Eben erst wurde auf der „Published Today“-Site der AGU (American Geophysical Union) eine Studie dreier Wissenschaftler veröffentlicht. Da ich momentan nicht die ganze Arbeit betrachten kann, muss ich wohl mit den Aussagen aus dem Abstract begnügen. Monaghan, Bromwich und Schneider hielten erstmal fest, dass Schneefall-Prognosen der im IPCC verwendeten GCM (Global Climate Models) konsistent mit den beobachteten Veränderungen sind:

„Annual Antarctic snowfall accumulation trends in the GCMs agree with observations during 1960–1999 […]“

Damit widersprechen die Forscher beispielsweise einer Studie aus dem Magazin „Science“, welche keine signifikante Veränderung des Schneefalles seit 1950 feststellte. Während die Berechnungen der Modelle bezüglich der Schneefall-Entwicklung also ziemlich gut sind, scheint dies bei der prognostizierten Temperatur-Entwicklung nicht der Fall zu sein:

„However, 20th century (1880–1999) annual Antarctic near-surface air temperature trends in the GCMs are about 2.5-to-5 times larger-than-observed, possibly due to the radiative impact of unrealistic increases in water vapor.“

Die Modelle zeigten laut Monaghan et al. also Trends, welche die beobachteten Temperaturen um den Faktor 2.5 bis 5 übersteigen. Die Resultate haben wiederum zwei Seiten: Die von den Klimamodellen prognostizierte Schneefall-Zunahme soll hauptsächlich durch steigende Temperaturen hervorgerufen werden.
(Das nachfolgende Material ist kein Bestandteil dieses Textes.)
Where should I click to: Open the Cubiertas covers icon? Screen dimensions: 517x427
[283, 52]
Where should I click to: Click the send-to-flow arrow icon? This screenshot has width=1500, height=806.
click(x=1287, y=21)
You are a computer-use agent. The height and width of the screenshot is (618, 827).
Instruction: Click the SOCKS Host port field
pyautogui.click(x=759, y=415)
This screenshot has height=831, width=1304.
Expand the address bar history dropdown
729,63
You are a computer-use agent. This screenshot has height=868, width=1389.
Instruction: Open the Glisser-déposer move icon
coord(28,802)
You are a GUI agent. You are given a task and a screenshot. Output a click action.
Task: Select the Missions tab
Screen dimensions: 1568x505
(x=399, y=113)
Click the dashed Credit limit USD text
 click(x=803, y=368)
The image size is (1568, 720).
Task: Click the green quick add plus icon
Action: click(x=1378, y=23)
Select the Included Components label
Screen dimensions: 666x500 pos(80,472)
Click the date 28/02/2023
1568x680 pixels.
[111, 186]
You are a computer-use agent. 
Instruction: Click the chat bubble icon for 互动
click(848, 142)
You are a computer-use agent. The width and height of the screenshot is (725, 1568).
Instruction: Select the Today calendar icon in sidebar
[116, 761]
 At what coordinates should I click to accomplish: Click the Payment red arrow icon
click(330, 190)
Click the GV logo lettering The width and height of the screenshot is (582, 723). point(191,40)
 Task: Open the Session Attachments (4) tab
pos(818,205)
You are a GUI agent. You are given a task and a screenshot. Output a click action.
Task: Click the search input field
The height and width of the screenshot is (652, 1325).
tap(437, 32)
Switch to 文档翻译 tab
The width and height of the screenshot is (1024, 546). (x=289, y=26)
Der vermehrte Schneefall spielt dabei eine wichtige Rolle zur Verminderung der Meeresspiegelerhöhung, welche zumindest teilweise durch die verstärkte Evaporation vor der Antarktis eingedämmt werden soll. Diese Evaporation könnte also zukünftig kleiner ausfallen als bis anhin vermutet. Andererseits wird aber durch die weniger dramatische Temperaturzunahme weniger Eis schmelzen.

Wie so oft ist die Thematik also hochkomplex und offenbart bei genauerer Betrachtung zwei Seiten.